Richard Rojem, 66, was pronounced dead at 10:16 am (1516 GMT), the Department of Corrections said in a statement, making him the second person the central US state has executed this year.
Rojem was sentenced to death after being found guilty of the July 1984 murder of seven-year-old Layla Cummings, who was the daughter of Rojem's ex-wife.
Cummings was abducted late at night between July 6-7 while her mother was at work, with her body found the next morning in a field.
A medical examiner testified that her body showed signs of rape and that she had died of multiple stab wounds to the neck region, court documents show.

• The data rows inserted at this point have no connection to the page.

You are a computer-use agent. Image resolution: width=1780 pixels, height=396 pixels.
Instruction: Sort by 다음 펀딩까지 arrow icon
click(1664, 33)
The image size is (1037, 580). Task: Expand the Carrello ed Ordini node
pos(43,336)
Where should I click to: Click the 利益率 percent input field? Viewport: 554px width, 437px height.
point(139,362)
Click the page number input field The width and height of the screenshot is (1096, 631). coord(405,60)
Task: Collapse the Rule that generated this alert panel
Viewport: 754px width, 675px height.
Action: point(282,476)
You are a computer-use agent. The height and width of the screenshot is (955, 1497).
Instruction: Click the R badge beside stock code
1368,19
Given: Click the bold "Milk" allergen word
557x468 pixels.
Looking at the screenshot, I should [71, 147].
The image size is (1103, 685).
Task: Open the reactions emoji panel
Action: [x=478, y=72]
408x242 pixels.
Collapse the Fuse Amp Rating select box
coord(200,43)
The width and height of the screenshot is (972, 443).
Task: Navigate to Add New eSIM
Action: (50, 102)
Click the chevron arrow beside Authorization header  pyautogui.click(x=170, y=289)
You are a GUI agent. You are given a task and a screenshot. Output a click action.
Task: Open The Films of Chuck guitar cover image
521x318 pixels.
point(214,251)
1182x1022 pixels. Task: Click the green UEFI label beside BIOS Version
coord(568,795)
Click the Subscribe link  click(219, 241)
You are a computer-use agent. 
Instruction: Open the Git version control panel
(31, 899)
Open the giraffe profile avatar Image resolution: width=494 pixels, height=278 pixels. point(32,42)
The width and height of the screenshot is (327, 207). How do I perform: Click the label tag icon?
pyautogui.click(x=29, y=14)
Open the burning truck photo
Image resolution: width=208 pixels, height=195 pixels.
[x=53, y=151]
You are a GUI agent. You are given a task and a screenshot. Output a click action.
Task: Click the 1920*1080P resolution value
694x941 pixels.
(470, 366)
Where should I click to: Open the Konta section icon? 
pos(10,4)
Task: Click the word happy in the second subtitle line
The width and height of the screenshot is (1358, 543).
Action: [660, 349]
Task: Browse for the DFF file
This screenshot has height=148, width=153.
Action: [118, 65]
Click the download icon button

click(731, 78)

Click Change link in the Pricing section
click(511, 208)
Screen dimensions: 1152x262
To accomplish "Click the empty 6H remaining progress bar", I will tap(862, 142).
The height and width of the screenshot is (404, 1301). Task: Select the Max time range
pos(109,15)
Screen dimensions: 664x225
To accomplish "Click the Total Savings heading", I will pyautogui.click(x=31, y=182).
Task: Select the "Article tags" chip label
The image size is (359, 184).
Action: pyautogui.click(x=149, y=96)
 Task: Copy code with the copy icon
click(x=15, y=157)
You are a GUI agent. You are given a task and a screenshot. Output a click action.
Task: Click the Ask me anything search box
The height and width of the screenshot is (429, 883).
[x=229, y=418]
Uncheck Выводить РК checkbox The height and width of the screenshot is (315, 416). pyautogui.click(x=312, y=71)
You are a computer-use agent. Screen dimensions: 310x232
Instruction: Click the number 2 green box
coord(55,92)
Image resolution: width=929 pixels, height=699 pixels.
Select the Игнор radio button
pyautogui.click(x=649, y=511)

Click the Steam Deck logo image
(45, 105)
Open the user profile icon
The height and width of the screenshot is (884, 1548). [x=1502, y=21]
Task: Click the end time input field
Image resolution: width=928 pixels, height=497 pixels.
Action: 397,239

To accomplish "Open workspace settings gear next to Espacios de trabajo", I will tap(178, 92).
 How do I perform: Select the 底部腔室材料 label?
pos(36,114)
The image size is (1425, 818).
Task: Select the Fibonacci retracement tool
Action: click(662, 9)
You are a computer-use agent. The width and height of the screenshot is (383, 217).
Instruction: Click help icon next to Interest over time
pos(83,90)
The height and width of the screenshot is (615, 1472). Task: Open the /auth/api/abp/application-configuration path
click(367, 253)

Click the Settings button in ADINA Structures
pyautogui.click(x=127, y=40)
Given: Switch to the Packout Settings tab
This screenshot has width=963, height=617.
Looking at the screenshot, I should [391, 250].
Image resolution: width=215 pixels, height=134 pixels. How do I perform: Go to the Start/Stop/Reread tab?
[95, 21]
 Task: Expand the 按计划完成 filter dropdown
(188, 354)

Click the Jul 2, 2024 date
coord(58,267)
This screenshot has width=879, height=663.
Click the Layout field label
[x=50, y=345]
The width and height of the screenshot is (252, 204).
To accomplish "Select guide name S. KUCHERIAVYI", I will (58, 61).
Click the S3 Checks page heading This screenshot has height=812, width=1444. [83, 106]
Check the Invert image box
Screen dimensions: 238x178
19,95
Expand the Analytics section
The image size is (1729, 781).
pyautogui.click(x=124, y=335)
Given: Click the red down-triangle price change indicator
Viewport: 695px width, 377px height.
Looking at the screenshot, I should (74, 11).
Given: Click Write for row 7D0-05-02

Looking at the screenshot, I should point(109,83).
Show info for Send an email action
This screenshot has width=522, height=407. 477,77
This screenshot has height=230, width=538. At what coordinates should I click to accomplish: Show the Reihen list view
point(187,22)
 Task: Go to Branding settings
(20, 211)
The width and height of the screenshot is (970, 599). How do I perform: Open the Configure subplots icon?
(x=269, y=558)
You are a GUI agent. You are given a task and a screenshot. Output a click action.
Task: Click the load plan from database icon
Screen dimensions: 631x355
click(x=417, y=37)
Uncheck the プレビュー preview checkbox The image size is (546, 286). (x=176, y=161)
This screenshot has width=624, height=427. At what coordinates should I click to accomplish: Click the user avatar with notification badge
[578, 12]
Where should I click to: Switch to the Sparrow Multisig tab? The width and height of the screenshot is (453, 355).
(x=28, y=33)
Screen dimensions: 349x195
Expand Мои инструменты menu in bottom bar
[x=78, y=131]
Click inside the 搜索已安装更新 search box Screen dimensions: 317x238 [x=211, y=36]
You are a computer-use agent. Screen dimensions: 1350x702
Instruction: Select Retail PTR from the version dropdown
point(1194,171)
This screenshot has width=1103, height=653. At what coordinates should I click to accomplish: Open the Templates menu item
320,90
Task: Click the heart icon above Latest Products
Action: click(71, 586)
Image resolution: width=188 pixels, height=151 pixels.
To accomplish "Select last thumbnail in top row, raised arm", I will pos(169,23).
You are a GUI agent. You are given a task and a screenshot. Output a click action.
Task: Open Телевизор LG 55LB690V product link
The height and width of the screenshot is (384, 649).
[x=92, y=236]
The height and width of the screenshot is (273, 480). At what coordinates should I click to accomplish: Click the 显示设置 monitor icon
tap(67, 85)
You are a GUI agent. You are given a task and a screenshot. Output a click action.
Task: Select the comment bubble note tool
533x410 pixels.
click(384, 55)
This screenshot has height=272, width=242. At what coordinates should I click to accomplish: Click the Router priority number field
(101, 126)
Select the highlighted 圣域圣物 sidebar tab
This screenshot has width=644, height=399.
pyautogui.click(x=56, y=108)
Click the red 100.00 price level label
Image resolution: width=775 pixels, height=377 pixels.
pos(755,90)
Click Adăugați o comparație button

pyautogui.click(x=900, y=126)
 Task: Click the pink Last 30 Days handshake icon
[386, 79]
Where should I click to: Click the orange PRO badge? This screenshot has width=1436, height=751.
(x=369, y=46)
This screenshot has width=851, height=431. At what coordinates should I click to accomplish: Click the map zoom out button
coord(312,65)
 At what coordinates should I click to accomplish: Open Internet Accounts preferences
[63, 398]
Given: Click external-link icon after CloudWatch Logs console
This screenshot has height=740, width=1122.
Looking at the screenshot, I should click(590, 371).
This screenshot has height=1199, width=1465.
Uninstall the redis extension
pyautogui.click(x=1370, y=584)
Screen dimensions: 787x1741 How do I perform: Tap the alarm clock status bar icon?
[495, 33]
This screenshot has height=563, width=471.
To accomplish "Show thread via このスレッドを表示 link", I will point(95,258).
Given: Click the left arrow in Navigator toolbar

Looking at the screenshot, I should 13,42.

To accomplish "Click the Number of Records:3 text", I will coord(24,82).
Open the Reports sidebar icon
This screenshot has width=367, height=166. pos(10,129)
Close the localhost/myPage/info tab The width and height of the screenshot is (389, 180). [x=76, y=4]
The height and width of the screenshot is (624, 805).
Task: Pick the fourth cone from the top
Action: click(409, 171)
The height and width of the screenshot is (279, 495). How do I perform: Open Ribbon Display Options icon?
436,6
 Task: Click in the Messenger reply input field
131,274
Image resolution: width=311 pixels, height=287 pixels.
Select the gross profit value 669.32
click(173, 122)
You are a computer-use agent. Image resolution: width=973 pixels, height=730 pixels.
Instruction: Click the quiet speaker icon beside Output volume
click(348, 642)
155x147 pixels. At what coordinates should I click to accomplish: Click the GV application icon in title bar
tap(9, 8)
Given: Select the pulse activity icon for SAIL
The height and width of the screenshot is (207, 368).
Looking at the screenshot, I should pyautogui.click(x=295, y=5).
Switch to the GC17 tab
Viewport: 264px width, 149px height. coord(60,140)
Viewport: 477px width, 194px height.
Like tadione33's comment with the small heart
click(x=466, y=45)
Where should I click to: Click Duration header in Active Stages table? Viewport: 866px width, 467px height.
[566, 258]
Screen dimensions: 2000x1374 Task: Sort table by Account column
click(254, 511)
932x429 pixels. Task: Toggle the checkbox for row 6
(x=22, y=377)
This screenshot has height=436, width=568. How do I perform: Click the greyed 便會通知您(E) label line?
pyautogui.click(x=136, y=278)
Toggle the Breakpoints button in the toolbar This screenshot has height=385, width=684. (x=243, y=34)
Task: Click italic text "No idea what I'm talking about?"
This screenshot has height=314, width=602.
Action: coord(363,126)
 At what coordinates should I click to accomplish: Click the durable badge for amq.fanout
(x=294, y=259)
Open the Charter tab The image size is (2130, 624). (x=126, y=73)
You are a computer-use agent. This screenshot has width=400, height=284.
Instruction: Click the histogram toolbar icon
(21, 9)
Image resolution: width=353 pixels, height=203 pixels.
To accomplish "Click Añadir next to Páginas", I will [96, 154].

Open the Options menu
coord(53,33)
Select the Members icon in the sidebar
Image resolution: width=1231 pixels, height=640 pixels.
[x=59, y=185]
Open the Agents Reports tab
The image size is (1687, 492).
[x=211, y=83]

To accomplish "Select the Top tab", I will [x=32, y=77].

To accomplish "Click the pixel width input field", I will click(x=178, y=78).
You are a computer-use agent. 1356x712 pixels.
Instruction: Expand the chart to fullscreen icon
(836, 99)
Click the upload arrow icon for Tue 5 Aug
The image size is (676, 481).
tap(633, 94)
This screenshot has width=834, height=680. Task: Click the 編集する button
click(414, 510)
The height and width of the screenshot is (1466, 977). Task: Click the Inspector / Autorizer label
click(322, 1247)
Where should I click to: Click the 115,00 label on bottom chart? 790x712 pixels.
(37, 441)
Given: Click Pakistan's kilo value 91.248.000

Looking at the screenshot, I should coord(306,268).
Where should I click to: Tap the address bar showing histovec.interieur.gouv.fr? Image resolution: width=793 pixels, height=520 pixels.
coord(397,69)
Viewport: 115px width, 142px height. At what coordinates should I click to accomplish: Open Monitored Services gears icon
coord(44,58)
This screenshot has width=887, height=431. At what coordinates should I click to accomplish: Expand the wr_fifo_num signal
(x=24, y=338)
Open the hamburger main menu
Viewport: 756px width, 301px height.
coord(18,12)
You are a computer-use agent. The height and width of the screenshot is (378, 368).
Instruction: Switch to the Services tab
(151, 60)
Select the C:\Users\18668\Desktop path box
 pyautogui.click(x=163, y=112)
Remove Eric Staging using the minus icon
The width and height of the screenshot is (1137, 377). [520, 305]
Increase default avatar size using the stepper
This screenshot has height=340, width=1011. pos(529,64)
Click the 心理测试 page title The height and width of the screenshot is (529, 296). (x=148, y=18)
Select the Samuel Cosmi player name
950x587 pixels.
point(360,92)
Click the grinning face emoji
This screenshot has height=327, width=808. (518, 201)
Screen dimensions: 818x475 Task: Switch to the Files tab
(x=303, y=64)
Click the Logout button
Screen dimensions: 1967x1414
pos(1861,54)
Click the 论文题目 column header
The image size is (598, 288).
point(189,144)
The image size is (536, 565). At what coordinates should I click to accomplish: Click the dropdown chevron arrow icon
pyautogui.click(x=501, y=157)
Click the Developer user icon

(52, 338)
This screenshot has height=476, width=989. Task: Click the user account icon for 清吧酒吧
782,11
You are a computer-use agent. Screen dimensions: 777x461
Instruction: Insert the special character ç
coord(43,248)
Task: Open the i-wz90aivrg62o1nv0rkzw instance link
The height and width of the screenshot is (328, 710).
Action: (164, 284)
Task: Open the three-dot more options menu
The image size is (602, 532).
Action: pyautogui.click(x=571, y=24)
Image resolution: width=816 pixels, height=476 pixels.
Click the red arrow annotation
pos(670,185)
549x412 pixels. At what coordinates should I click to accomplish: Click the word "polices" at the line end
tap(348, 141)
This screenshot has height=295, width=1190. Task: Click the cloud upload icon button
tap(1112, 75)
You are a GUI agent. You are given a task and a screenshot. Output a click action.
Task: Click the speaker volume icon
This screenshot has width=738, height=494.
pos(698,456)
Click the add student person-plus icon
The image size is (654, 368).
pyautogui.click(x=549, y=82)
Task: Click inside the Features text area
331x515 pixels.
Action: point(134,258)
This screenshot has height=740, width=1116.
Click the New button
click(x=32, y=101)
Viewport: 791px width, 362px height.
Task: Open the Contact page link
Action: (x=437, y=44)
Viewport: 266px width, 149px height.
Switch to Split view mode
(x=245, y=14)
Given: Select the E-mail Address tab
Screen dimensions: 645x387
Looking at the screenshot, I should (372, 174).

On July 7, investigators found a beer cup with Rojem's fingerprint on it outside the Cummings' home, and a search of his house turned up a used condom with the same wrapper as that found in the field near the girl's body.
Rojem, then 26, had previously served time in prison for multiple sex offenses.
In addition to his death sentence for murder, Rojem was sentenced to multiple 1,000-year prison sentences for kidnapping and rape.
He maintained his innocence throughout his decades-long appeals process.
Rojem's execution, the ninth so far this year in the United States, came a day after another convicted rapist and murderer was killed by lethal injection in Texas.
The United States carried out 24 executions in 2023, all by lethal injection.
The death penalty has been abolished in 23 of the 50 U.S. states. Six other states -- Arizona, California, Ohio, Oregon, Pennsylvania and Tennessee -- observe a moratorium on executions.
Oklahoma resumed capital executions in 2021 after a six-year moratorium due to botched executions in 2014 and 2015.